*Required action*: Only an exact, line-for-line copy of the data will serve as the answer.

# # # # #

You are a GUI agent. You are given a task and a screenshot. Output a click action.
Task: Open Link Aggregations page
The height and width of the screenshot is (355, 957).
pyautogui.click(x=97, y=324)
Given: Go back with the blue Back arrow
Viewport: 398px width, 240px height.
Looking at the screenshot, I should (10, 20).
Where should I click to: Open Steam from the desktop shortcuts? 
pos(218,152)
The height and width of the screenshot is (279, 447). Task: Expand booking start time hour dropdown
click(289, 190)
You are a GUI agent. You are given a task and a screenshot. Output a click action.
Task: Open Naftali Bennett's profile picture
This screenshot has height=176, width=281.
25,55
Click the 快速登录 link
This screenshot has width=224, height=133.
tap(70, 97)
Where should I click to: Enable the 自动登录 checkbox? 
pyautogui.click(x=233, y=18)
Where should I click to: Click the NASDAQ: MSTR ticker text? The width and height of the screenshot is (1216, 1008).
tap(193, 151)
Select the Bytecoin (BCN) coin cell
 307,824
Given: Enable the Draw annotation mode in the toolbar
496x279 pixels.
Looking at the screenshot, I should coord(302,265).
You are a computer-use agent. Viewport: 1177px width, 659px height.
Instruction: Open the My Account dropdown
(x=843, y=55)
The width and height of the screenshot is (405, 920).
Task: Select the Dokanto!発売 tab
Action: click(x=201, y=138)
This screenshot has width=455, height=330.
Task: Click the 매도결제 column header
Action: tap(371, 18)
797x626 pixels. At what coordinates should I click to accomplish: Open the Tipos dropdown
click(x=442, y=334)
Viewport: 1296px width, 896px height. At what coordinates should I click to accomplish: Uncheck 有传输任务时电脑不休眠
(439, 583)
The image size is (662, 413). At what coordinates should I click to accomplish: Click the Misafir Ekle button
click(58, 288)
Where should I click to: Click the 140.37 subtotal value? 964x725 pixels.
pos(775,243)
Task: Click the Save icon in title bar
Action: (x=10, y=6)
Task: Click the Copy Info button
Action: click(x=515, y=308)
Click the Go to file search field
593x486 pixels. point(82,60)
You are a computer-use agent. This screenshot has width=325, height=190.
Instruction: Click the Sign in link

# # # # #

*Task result*:
You are a GUI agent. You are given a task and a screenshot. Output a click action.
Task: Open Link Aggregations page
The height and width of the screenshot is (355, 957).
pyautogui.click(x=97, y=324)
Given: Go back with the blue Back arrow
Viewport: 398px width, 240px height.
Looking at the screenshot, I should (10, 20).
Where should I click to: Open Steam from the desktop shortcuts? 
pos(218,152)
The height and width of the screenshot is (279, 447). Task: Expand booking start time hour dropdown
click(289, 190)
You are a GUI agent. You are given a task and a screenshot. Output a click action.
Task: Open Naftali Bennett's profile picture
This screenshot has height=176, width=281.
25,55
Click the 快速登录 link
This screenshot has width=224, height=133.
tap(70, 97)
Where should I click to: Enable the 自动登录 checkbox? 
pyautogui.click(x=233, y=18)
Where should I click to: Click the NASDAQ: MSTR ticker text? The width and height of the screenshot is (1216, 1008).
tap(193, 151)
Select the Bytecoin (BCN) coin cell
 307,824
Given: Enable the Draw annotation mode in the toolbar
496x279 pixels.
Looking at the screenshot, I should coord(302,265).
You are a computer-use agent. Viewport: 1177px width, 659px height.
Instruction: Open the My Account dropdown
(x=843, y=55)
The width and height of the screenshot is (405, 920).
Task: Select the Dokanto!発売 tab
Action: click(x=201, y=138)
This screenshot has width=455, height=330.
Task: Click the 매도결제 column header
Action: tap(371, 18)
797x626 pixels. At what coordinates should I click to accomplish: Open the Tipos dropdown
click(x=442, y=334)
Viewport: 1296px width, 896px height. At what coordinates should I click to accomplish: Uncheck 有传输任务时电脑不休眠
(439, 583)
The image size is (662, 413). At what coordinates should I click to accomplish: Click the Misafir Ekle button
click(58, 288)
Where should I click to: Click the 140.37 subtotal value? 964x725 pixels.
pos(775,243)
Task: Click the Save icon in title bar
Action: (x=10, y=6)
Task: Click the Copy Info button
Action: click(x=515, y=308)
Click the Go to file search field
593x486 pixels. point(82,60)
You are a computer-use agent. This screenshot has width=325, height=190.
Instruction: Click the Sign in link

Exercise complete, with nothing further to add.